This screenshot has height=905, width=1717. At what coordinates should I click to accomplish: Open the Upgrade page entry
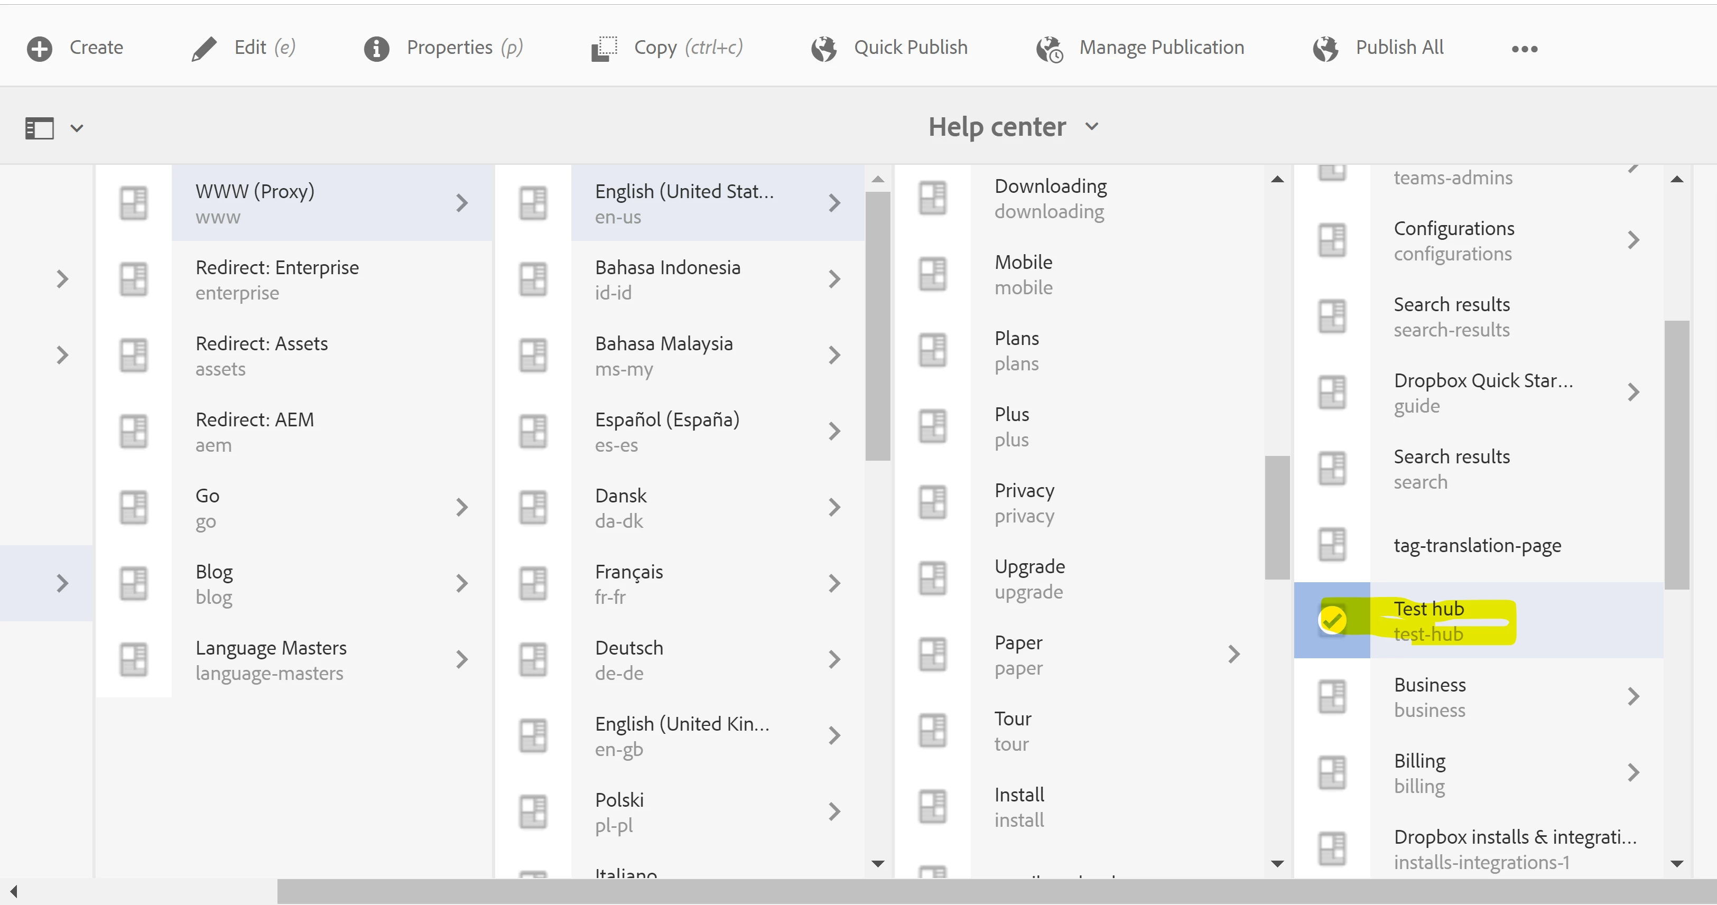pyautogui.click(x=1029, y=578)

——————————

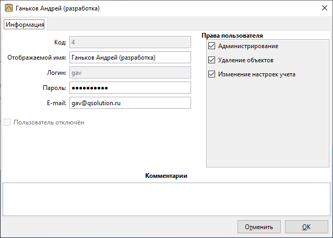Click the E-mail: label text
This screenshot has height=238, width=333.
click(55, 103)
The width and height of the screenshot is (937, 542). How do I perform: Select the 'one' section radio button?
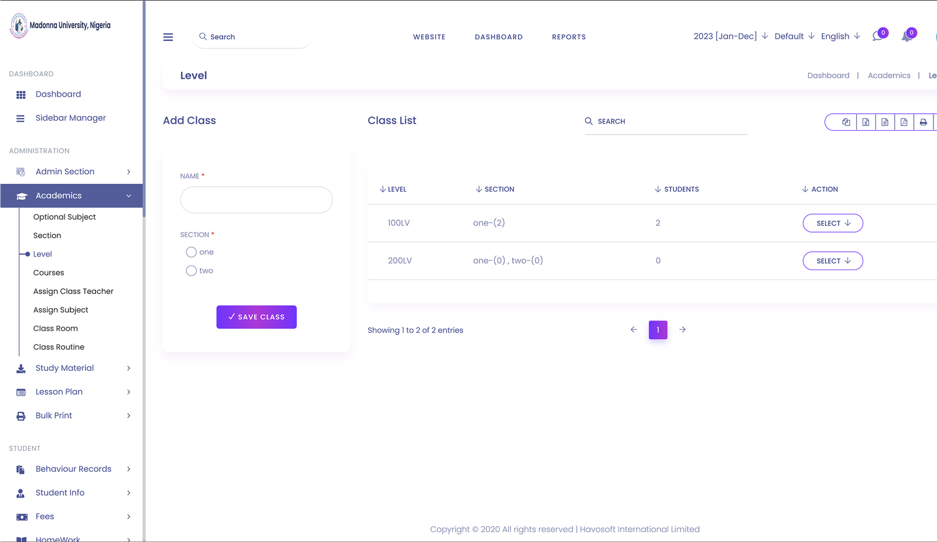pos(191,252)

——————————

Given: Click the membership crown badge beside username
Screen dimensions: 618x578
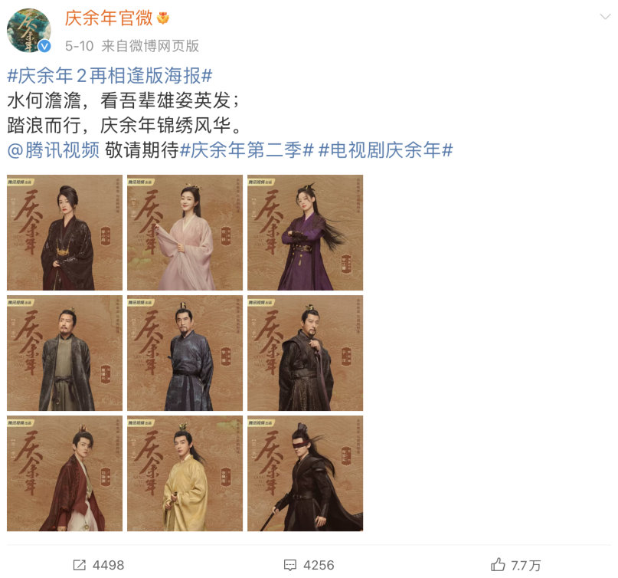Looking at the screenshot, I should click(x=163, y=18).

——————————

[GOAL]
Count the lines in the material above that contain the string "width". Reply with the number alone.

[EXERCISE ANSWER]
3